--- Reading text ---
++++++++++
Does Workers Comp Cover Injuries Caused by Employee Negligence?

Workers Compensation provides financial payments if you're injured, disabled or contract an illness at work. Employers are typically required to carry this coverage, and it pays for medical care, replaces lost income and covers necessary retraining. Sometimes, though, the injury or illness might result from employee negligence. Maybe a heavy barrel fell on you because you were daydreaming while driving the forklift or you didn't wear protective gear, breathed in toxic fumes and now suffer from asthma. In those instances, you need to know whether you can claim workers comp benefits. 

What Injuries are Covered by Workers Comp?

Incidental injuries are usually covered by workers comp. That means if you lift a heavy box without your safety belt and pull a muscle, your medical care is covered. You can also receive workers comp if you suffer from a long-term or recurring illness like carpal tunnel that develops when you don't sit properly at your desk.

What Injuries are not Covered by Workers Comp? 

While almost all workplace injuries, including those that occur because of negligence, are covered by workers comp, several aren't. They include: 

*Self-inflicted injuries - If you try to hurt yourself on purpose, don't count on workers comp to cover your medical treatments.
++++++++++
--- Raw data ---
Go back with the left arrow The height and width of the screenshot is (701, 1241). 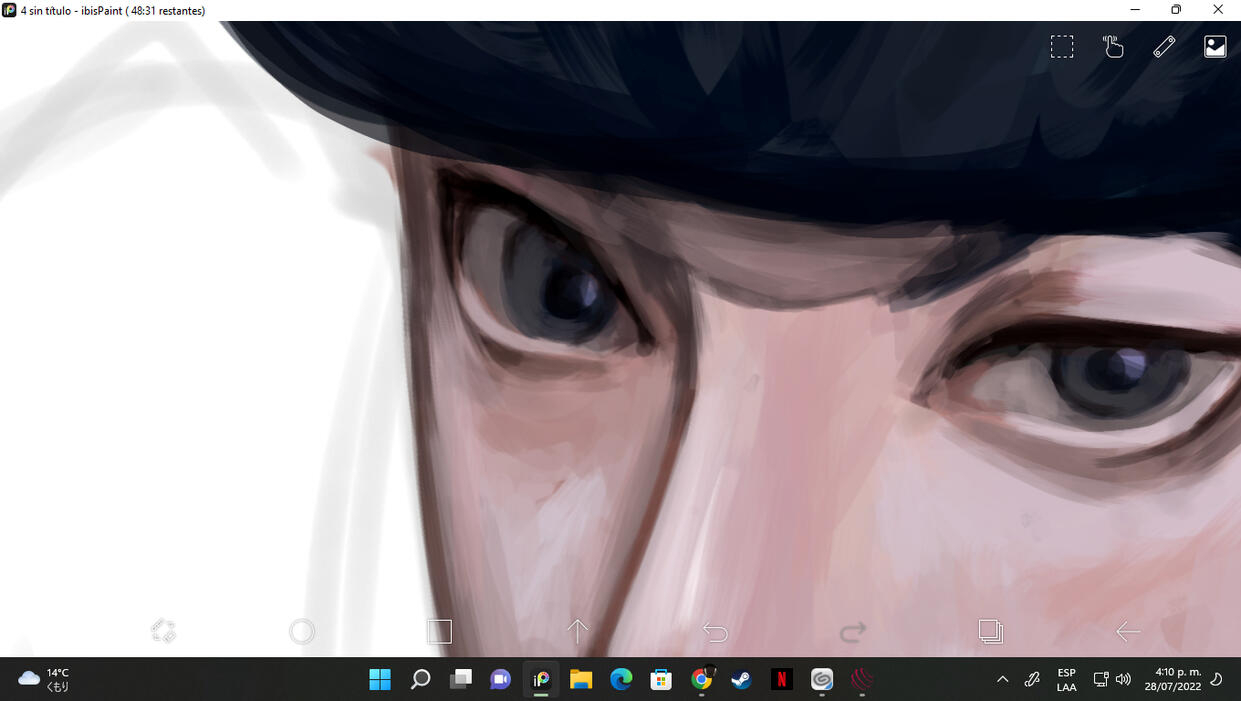(1128, 631)
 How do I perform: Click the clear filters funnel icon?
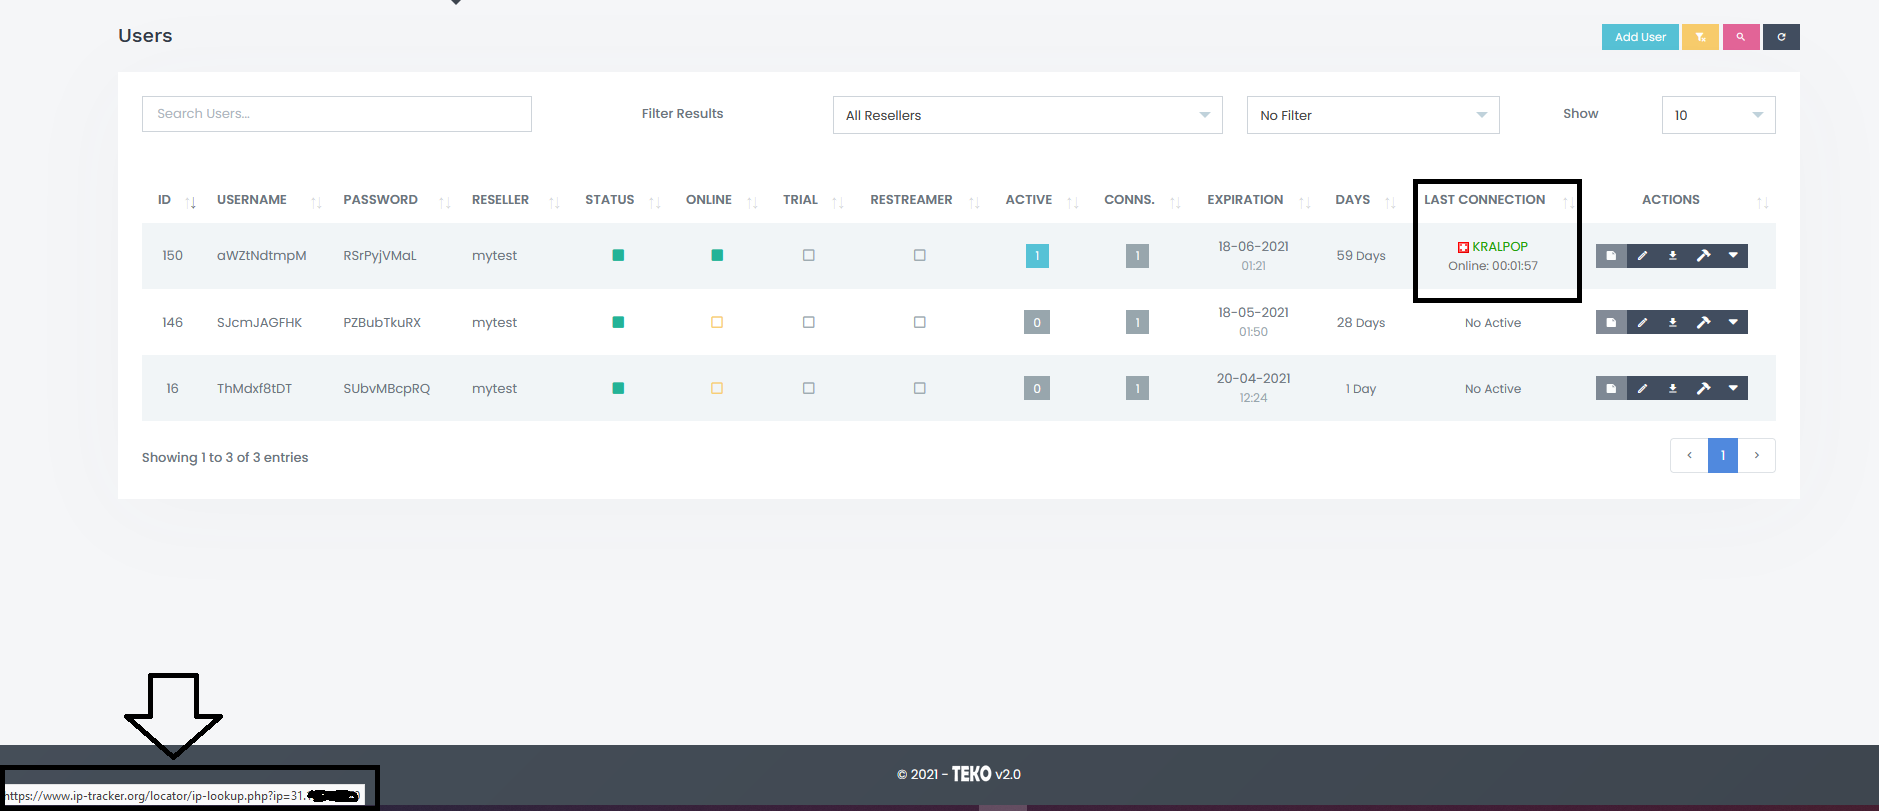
++++++++++
--- Tasks to complete ---
[a] Output the workers comp article word for word, starting at "Does Workers Comp" and ending at "workers comp benefits.".
[b] Answer these questions about the workers comp article:
(i) What three things does workers comp pay for, according to the opening paragraph?
(ii) Which long-term or recurring illness is named as an example of a covered condition?
(iii) What kind of injury does the article list as not covered?
[c] Resume the article on workers comp and employee negligence, picking up right after its last sentence.

--- Results in order ---
[a]
Does Workers Comp Cover Injuries Caused by Employee Negligence?

Workers Compensation provides financial payments if you're injured, disabled or contract an illness at work. Employers are typically required to carry this coverage, and it pays for medical care, replaces lost income and covers necessary retraining. Sometimes, though, the injury or illness might result from employee negligence. Maybe a heavy barrel fell on you because you were daydreaming while driving the forklift or you didn't wear protective gear, breathed in toxic fumes and now suffer from asthma. In those instances, you need to know whether you can claim workers comp benefits.

[b]
(i) Medical care, lost income, and necessary retraining.
(ii) Carpal tunnel.
(iii) Self-inflicted injuries.

[c]
*Injuries suffered while committing a crime - Don't expect workers comp to cover medical treatment if you're injured as you break into the cash drawer or commit another crime at work. 

*Injuries suffered when violating company policy - If your company doesn't allow employees to drink on the job, workers comp won't cover injuries that occur because you're drunk at work. Read your employee manual to understand all your company's specific policies. 

Accidents happen at work, and your negligence might be the cause of an injury, illness or disability. Those incidents are typically covered by workers comp. It's a smart move, though, to verify the specifics of your claim when you talk to your human resources manager or worker comp insurance rep and try your best to stay safe on the job.